My journey with Red Lobster has included more all-you-can-eat promotions than you can imagine, and they are all pretty much the same. I can tolerate, and even like some of our promo's but this one's a bitch all the way around except for Darden's bottom line.
Endless Shrimp means about 3-5 times the work compared to an average meal. Certainly it is that many more times to give good service, but it's that many more times for my lazy stoner co-worker to fuck it all up for me too. Our store is really exceptional at walking each other's refills, especially at lunch and during volume. We have a few ladies at lunch who are like Energizer bunnies and rather than going to the gym they walk laps at Red Lobster while getting paid. But there are people I work with who I intentionally keep from my tables. People I want nowhere near my customers, even my bad customers. And when those customers are regularly reordering shrimp by the dozen, it make it a battle to keep the weakest links away. And mind you, they're not all stoners I'm trying to keep away, we have some really solid stoner servers. I'm trying to keep away our middle age guy who stares at all the teenage girls. I'm trying to keep the raging hormone bi-boi from trying to hit on my cute guys/gals. I'm trying to keep the co-workers who are having a lover's quarrel out of my section to. And I'm trying at all costs to keep the over-the-top former used car salesman now wannabe manager (in training) as far from my end of the store as possible. He tries to shake everyone's hands at the table. Not. Appropriate. That's taking a table touch way too far hefe.

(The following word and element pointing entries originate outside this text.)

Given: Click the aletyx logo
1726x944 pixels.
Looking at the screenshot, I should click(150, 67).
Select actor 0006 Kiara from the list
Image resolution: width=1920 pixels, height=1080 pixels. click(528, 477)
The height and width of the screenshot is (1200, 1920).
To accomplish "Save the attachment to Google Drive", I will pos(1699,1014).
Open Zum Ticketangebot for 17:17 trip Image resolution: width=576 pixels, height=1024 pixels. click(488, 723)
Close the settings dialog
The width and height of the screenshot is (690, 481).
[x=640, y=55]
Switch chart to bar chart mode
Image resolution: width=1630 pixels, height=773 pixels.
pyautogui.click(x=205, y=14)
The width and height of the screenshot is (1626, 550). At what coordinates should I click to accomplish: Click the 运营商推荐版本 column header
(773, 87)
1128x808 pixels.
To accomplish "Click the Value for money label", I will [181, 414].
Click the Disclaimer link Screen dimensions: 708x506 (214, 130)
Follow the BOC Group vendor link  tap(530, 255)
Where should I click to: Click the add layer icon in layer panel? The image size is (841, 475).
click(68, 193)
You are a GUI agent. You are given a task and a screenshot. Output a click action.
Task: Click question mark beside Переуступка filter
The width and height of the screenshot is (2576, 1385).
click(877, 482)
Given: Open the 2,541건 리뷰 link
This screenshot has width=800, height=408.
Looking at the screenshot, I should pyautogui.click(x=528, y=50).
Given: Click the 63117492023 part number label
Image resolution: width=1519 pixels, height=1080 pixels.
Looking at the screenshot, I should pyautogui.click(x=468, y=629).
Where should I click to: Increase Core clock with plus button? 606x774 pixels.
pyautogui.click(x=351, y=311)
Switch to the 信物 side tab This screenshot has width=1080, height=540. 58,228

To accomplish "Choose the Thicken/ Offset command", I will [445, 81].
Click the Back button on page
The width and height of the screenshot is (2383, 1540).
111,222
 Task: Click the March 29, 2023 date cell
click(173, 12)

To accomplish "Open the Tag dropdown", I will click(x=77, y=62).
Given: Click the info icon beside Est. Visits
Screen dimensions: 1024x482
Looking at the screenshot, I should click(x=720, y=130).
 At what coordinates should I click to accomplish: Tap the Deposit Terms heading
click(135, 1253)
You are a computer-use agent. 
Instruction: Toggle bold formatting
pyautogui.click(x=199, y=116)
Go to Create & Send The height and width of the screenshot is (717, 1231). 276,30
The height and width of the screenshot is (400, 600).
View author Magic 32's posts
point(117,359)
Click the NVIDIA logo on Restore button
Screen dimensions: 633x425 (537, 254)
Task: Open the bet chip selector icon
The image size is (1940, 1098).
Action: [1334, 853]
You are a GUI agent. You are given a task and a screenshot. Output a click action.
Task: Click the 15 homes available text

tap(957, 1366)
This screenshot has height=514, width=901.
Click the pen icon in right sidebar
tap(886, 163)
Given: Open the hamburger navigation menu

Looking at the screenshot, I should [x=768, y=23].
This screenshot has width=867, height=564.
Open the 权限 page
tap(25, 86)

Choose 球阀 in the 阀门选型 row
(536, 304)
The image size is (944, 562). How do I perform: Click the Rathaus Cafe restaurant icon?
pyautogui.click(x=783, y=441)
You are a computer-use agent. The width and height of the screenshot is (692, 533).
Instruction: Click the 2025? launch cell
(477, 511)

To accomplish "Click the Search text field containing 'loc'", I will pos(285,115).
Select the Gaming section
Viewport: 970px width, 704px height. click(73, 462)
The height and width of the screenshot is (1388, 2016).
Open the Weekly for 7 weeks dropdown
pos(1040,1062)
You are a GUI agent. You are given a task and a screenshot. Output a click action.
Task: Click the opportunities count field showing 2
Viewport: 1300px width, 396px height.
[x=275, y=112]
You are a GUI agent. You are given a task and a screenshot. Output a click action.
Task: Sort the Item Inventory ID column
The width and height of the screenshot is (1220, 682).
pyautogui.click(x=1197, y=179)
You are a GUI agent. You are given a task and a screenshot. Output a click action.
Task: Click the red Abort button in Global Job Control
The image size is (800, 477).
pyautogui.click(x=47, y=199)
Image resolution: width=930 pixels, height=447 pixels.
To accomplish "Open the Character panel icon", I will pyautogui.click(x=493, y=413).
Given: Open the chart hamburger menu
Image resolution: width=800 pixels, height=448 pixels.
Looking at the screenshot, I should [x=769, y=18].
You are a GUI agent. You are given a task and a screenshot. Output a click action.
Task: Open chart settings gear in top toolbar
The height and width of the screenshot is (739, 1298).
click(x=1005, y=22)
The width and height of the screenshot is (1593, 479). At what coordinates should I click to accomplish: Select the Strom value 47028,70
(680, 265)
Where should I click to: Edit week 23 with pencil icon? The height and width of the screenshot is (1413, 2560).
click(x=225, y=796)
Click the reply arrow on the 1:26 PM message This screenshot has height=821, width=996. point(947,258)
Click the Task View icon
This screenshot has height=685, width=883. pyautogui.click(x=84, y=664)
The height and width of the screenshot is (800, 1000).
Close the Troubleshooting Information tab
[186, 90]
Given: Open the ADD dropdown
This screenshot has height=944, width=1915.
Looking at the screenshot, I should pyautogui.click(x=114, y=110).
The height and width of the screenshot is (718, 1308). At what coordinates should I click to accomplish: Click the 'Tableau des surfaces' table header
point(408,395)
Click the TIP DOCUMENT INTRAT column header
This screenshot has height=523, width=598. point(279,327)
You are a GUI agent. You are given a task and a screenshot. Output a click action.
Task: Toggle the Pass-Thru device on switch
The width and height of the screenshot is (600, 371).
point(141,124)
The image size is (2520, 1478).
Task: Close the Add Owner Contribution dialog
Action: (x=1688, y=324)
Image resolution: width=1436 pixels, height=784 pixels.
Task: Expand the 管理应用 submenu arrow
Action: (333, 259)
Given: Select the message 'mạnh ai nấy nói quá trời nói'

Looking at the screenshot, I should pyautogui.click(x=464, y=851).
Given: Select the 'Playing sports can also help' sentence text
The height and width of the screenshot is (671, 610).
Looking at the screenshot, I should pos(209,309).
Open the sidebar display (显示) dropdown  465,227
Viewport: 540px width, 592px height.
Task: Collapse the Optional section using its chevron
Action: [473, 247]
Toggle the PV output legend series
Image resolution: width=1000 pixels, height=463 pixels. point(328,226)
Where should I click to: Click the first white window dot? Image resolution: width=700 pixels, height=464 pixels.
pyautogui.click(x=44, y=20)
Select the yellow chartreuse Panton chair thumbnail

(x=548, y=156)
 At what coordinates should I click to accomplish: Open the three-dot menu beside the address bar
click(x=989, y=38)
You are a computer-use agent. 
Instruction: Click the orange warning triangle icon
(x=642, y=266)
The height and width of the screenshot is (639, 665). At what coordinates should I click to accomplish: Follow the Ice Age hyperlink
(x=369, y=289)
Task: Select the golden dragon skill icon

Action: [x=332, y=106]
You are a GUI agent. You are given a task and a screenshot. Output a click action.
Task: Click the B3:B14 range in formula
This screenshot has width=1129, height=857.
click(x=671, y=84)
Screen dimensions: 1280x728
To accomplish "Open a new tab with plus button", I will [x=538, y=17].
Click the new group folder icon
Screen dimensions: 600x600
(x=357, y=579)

The good news for me is that this is most likely my last go round with this cursed promotion. Yes, you read that right. There's a light at the end of my tunnel and it isn't a train.
But if you tip well, or hell, I'll even take polite, do come on in and get your four pounds of shrimp before the world's supply runs out - or we end the promo.
To the credit of my cooks, they are kicking out the very best tasting/looking AYCE shrimp I've ever seen. We have a newish cook who has raised the overall level in our whole kitchen. Dude is always on his game and that's made the other guys on the line kick it up a notch too. I suspect it'll taper off after the grind of Endless Shrimp really sets in, but in the meantime it is certainly food I'm proud to serve. Just tell my crazy coworkers to keep their hands off, I'll walk my own if your life is in the middle of a trainwreck/hotflash/drug induced haze.